The Oxford Economics report used to determine the WACC for solar and wind is flawed. The report indicates a 153 bps debt risk premium for solar projects and 154 bps for wind projects,[20] but this is in the ballpark of projects with long-term Power Purchasing Agreements (PPAs), not merchant solar and wind farms. As indicated by a Griffith University study, projects with 100% PPA coverage have credit spreads of around 180 bps, while a fully merchant renewable project with no PPA coverage will have elevated credit spreads around 200bps.[21] The report’s unrealistic survey results may arise from Oxford Economics only receiving responses from only 21 of the 108 organisations asked to complete the survey.[22] Oxford Economics made note of interview participants highlighting “that there is a merchant risk premium for solar assets as the implications of negative pricing due to the ‘Duck Curve’ makes post-PPA revenue flows uncertain”.[23] This merchant risk is substantial for both solar and wind, given the falling capture prices observed in recent years (Figure 3)[24] and should be reflected in lower gearing and higher debt risk premiums as outlined in the Griffith University study.

Figure 3. Capture prices for wind and solar as a proportion of generation weighted price have decreased with increasing wind and solar penetration.

For transparency, it would be better to use the same WACC across all technologies.

Is the discount rate, including its upper and lower bounds, reasonable?

Yes, as outlined above, it is important that the discount rate remains the same across all technologies.

System Security

On page 162 AEMO writes:

For the 2026 ISP, AEMO proposes to continue to use a declining unit commitment constraint, and to also include an additional cost component to retiring thermal generation to represent the cost of replacing their fault current contributions towards the minimum fault level requirements. This has the effect of providing the optimisation engine with a more reflective system security cost impact when withdrawing existing thermal units from service…The cost of these synchronous condensers is allocated to the retirement cost of existing coal-fired generating units in proportion to its rated fault current contribution, as a percentage of the total regional requirement.

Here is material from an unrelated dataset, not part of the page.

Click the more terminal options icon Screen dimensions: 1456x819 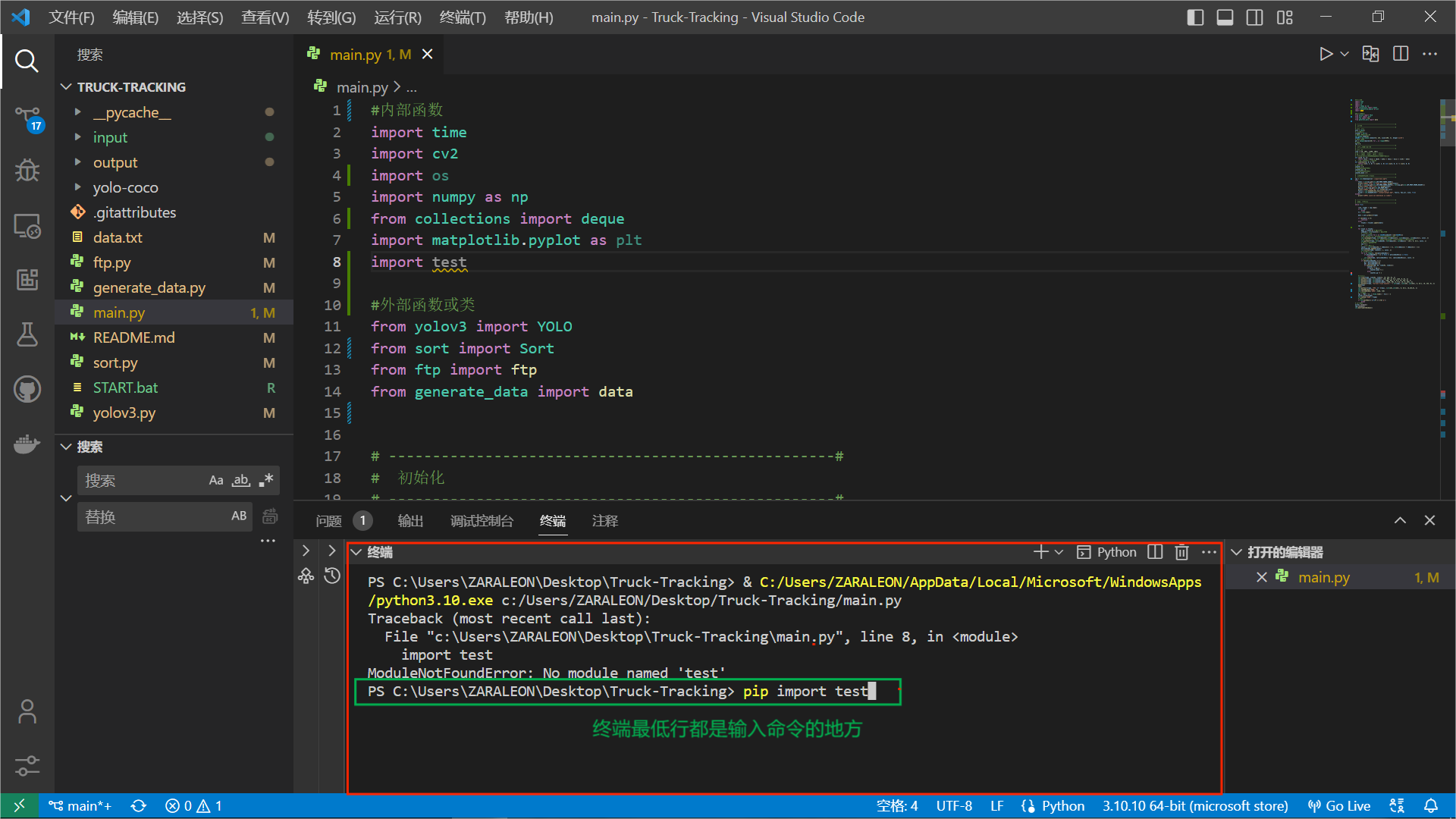(x=1207, y=552)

AEMO should clarify the assumptions surrounding how the coal fleet provides system security services such as fault current contribution, or other services provided by spinning reserves, in the lead-up to their retirement. It should be noted that in the current ISP’s Step Change Scenario, the capacity factor of coal plants declines significantly, from current usages, well below 50% and even as low as 32% for brown coal in 2030-31.

It isn’t clear that under such low utilisation the coal fleet will be able to provide the same system security that it does today. As such, the need to invest in synchronous condensers may arise considerably sooner. This would make modelling the cost of synchronous condensers as a retirement cost for coal power stations inappropriate.

Demand-side participation (DSP)

Are the long-term DSP settings, grown to meet a target level by scenario informed by international review, suitable for use in AEMO’s planning publications?

On Page 79 AEMO writes:

The Green Energy scenario assumes high growth in DSP, representing a future with highly engaged consumers who, in addition to embracing CER technologies, value the savings from orchestrated DSP programs over the convenience of fixed tariffs and uncontrolled demand.

It should also be noted that in this proposal Step Change grows to 4.25% DSP of peak demand, 10% in NSW.

This is an extraordinarily high level of DSP, and represents a transformational shift in people’s attitudes towards electricity use and availability. By and large the assumption that people will be able to use electricity when they need it, particularly at times when it is hot or cold and they need cooling or heating for their own comfort, should remain. It seems unrealistic to assume that consumers could be readily induced to forego the convenience that always-available electricity provides for any sensible degree of compensation without inducing a strong political backlash.

Retirement Costs

Are the retirement cost assumptions detailed in the accompanying Draft 2025 Inputs and Assumptions Workbook appropriate?

The retirement cost assumptions in the Draft 2025 IASR remain incomplete and underestimate the true costs of decommissioning, disposal, and site rehabilitation across various generation technologies. While the retirement costs of fossil fuel plants such as coal, gas, and pumped hydro are explicitly accounted for, the exclusion of critical end-of-life costs for renewables and storage technologies skews cost comparisons and misrepresents the long-term financial obligations of the energy transition.

The Draft 2025 IASR continues the flawed approach of the 2024 ISP by excluding disposal and recycling costs for solar panels, wind turbines, and large-scale batteries. The previous reliance on a 2018 GHD report — which did not consider recycling or disposal obligations — remains a concern. This omission implicitly assumes that all waste from renewables will either be abandoned on-site or sent to landfill at no cost, despite increasing regulatory requirements for mandatory recycling.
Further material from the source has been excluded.